The Nourishing Place
We have been reminded for the past five years a terrible storm came from the gulf and nearly demolished our city. Yes, today is the fifth anniversary of the worst disaster in American history. In remembering the storm named Katrina, I am reminded of the grief the Israelites experienced when their beloved Jerusalem lay in ruins. In the biblical book of Lamentations, the people are crying out in their misery. "We are overwhelmed", they cried. "All our towered mansions are brought down, our strong holds are in ruins. There is sorrow upon sorrow. We are a place of assembly in ruins. In darkness, there is no light. We are like orphans. We must buy our own water to drink, our own wood can only be had at a price. We are weary and are given no rest. We risk our lives in the scorching heat. Joy has fled from our hearts, and our dances are turned to mourning. We are sick at heart."

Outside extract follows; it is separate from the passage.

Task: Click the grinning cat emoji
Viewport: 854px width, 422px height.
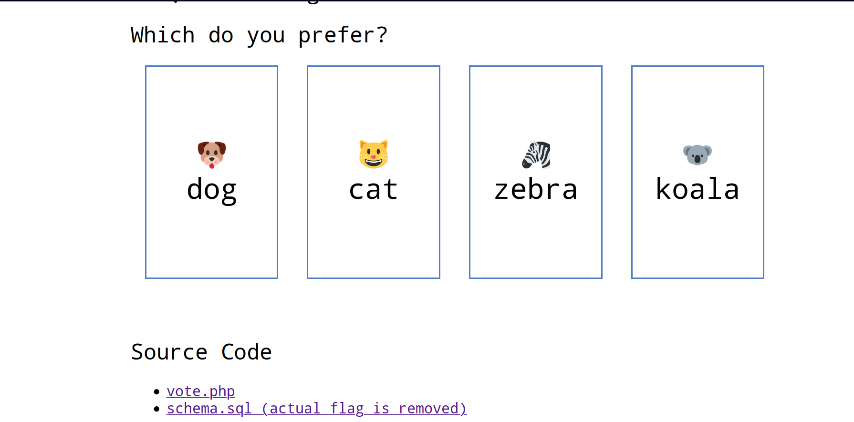Action: click(374, 154)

Five thousand years later we spoke and experienced those same laments immediately after Hurricane Katrina. We, too, were bewildered, wounded, astounded....what power descended on us to nearly wipe our city off the map?

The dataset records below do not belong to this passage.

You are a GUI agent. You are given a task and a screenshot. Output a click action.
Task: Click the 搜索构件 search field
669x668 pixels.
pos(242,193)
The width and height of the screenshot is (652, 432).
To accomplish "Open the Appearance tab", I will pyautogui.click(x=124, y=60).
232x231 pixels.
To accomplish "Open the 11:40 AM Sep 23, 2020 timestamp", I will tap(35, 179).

For as long as the earth has been here, there have been storms, earthquakes, floods, blizzards, lightening fires, all the raging elements that keep our planet earth alive and healthy. We as humans just happen to build our towns and cities in places where these destructive forces are most likely to occur. And so we learn to expect storms, we learn to expect chaos to rain down upon us at any given season. Many of us have lived through enough hurricanes to know the destruction, yet to know also life goes on as well. Storms are no respecter of persons. Storms are there to do their job...making planet earth a viable place for us to live.
Storms in our personal lives, if seen in perspective, make us more viable humans, and far more humane.

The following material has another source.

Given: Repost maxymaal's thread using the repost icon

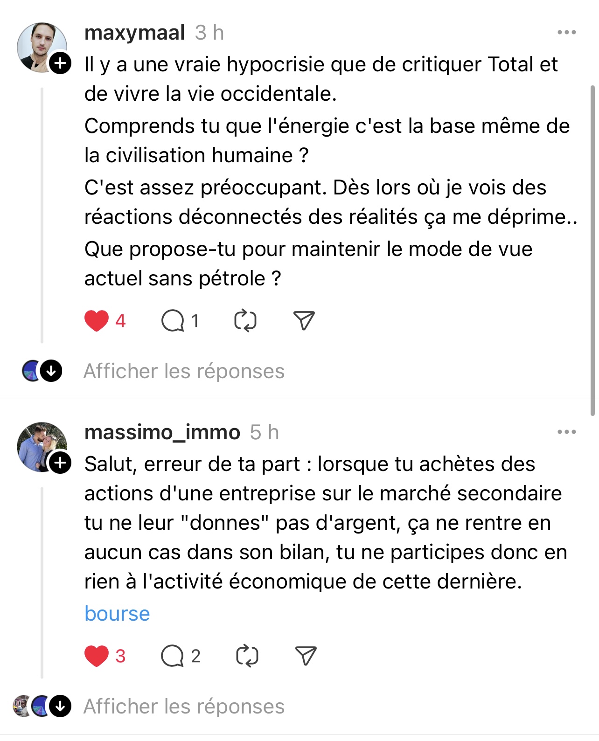Looking at the screenshot, I should 245,321.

As history as shown us, after every chaos, every kind of destruction, creation begins anew. So, five years ago today, people here in this room lost everything....houses, cars, possessions, heirlooms, cherished photographs, money, jewelry....a way of life. Indeed, the destruction was stunning.
Yet look what happened. For the first time in memory churches around our nation opened up the doors of their sanctuaries and encouraged their people to leave the comfort of their own safety and come to the coast to labor with us in the heat and the despair. People answered the call by the thousands, and many are still doing so. Little by little, the rebuilding began and continues still today. Yes, Katrina was a disaster in many, many ways. Yet a blessing beyond measure in other ways.
Stangers became friends. We learned to care for one another in ways never offered to us before...we opened our homes to everyone not worrying about whether the carpets were clean, or indeed if there were any carpets at all. We shared whatever food any of us had on hand and cooked it together usually outside on a battered grill and it was fun, it was intimate. We were all in the need for a hot bath yet our sweat and dirty clothes did not dimish us in each others' eyes. We learned to live together, solidifying relationships on more personal and loving levels. We accepted each other's quirks without condemnation.
Truly, out of chaos, came love, compassion, generosity, caring, sharing, and yes, even laughter. And yet, when we began to rebuild our homes, churches, and businesses, we once again built up the walls of separation that the storm had blown away. It saddens me that once again the condition of our homes seems to be more important than the conditions of our relationships with one another. When our need disappeared, so did some signifcant quality of life experiences. After the storm we were all humbled. We all shared the disaster, so that arrogance disappeared, prosperity was not what was important. Lack of prestige and prejudice made us better humans. Why have we forgotten that?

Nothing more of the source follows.